The Islamic Roots of Pakistan

A Nation Insufficiently Imagined? Debating Pakistan in Late Colonial North India
by Venkat Dhulipala
Indian Economic Social History Review July/September 2011 vol. 48 no. 3 377-405

This paper is a must-read.   But here is an excerpt, emphasis and {} added.  This is about how Maulana Shabbir Ahmad Usmani put the idea of Pakistan in a Quranic/historic context, that helped the Muslim League win the 1945-46 elections

I'm told by a respected BRFer that

Jinnah & ML were able to 'recruit' such key conspirators as Usmani or the Pir of Manki Sharif (who won NWFP for the ML and also sent jihadists into J&K in October 1947) for their pet Pakistan project. Jinnah conceded space to these Islamists in order to win their support. In the previous page we saw how Jinnah promised allegorically to Mawdudi that the land he was acquiring can be used to build a mosque. But, with the Pir of Manki Sharif, who was more rustic and not sophisticated like Mawdudi, Jinnah was forced to spell out the exact details. The letter that Jinnah wrote to the Pir of Manki Sharif, in Naushera of NWFP, in which he said that Shariah will be imposed in Pakistan to manage the affairs of the Muslim Community, was produced in the Constituent Assembly in 1949 to support the Objectives Resolution.

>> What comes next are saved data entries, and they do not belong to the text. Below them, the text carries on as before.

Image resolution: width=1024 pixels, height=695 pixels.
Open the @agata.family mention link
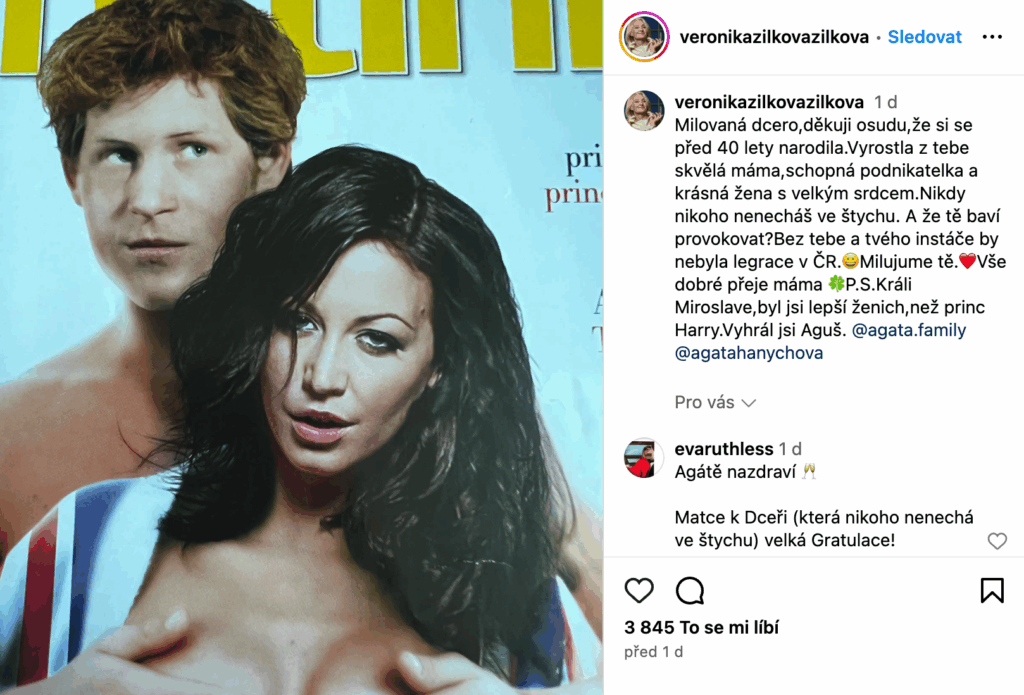coord(909,331)
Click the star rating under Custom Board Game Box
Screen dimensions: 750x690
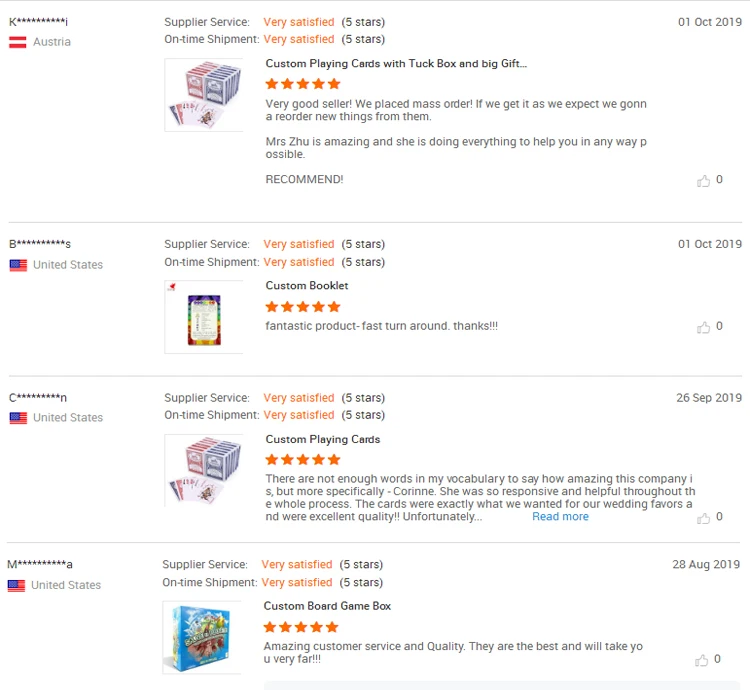click(x=301, y=627)
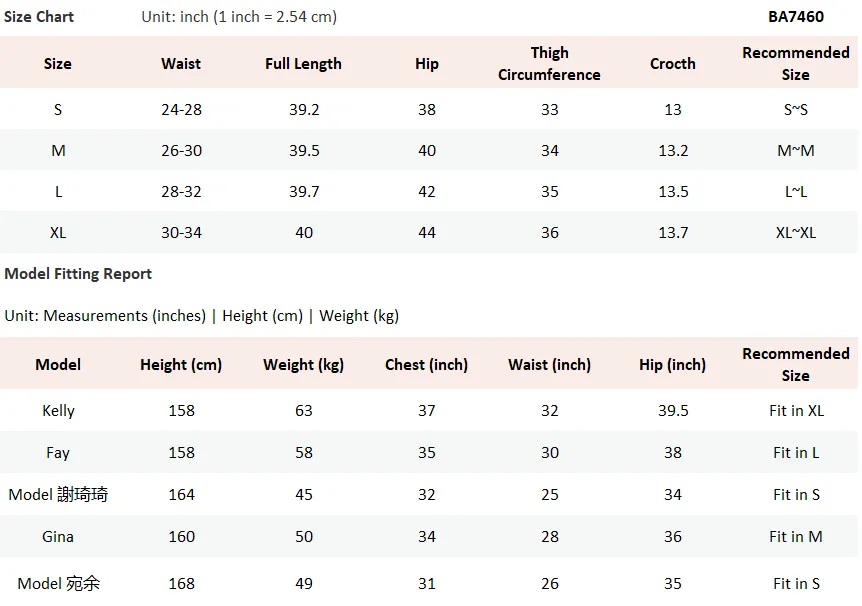The height and width of the screenshot is (606, 862).
Task: Click the Crotch column header
Action: [673, 64]
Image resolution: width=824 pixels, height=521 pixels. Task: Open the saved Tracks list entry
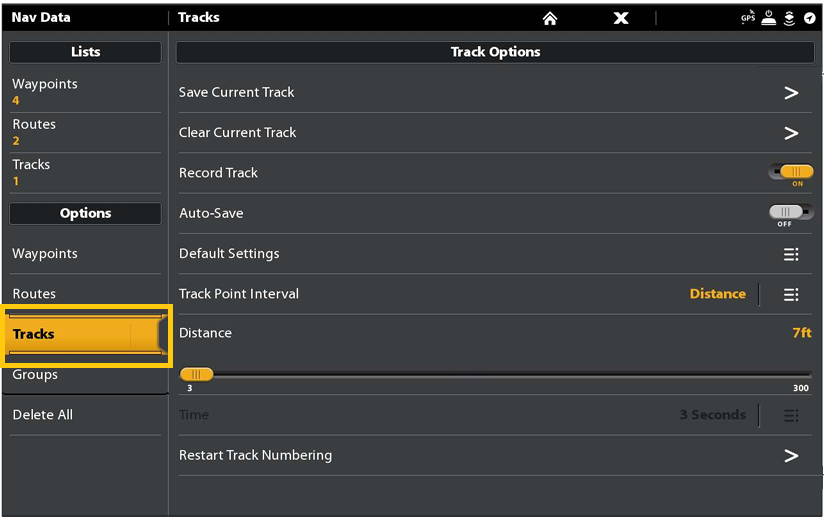pyautogui.click(x=85, y=172)

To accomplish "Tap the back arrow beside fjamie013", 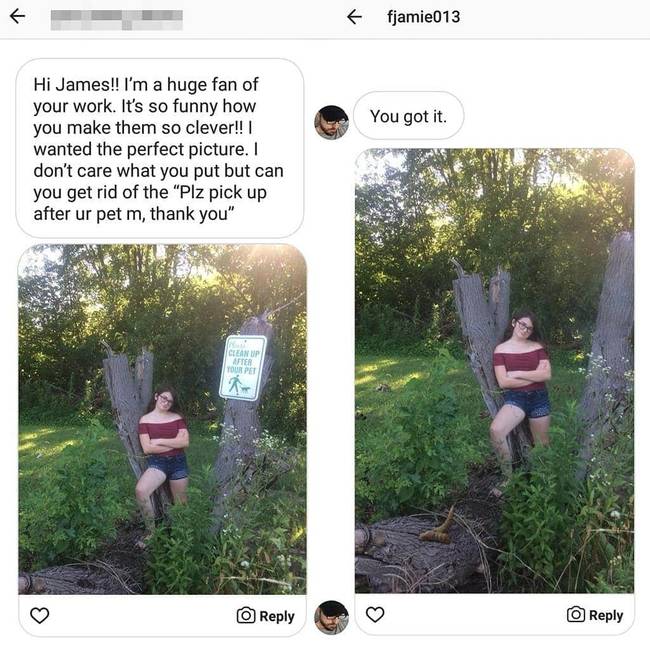I will point(354,17).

In fact, the two Usmani brothers (Zafar Ahmed Usmani & Shabbir Ahmed Usmani) became the lynchpin during the critical phase before and after Independence. They became very close to Jinnah. Maulana Shabbir Ahmed Usmani had already apostatized Shi'a (and Jinnah was a Shi'a !). This Usmani was asked by Jinnah himself to raise the Pakistani flag in Karachi, the then capital, on August 14, 1947. It was this same Usmani who later drafted the Objectives Resolution. He also led the janazaa prayers of Jinnah (in the Sunni way) in public after Ms. Fatima Jinnah had secretly conducted the same in a Shi'a way.  Maulana Usmani famously demanded ‘jiziya’ from non-Muslims in the Constituent Assembly and told Pakistan’s first Minister for Law and Labour, Jogendra Nath Mandal, a Hindu, that non-Muslims should not hold such key posts in an Islamic state, an advice that a disgusted Mondal took to heart and resigned.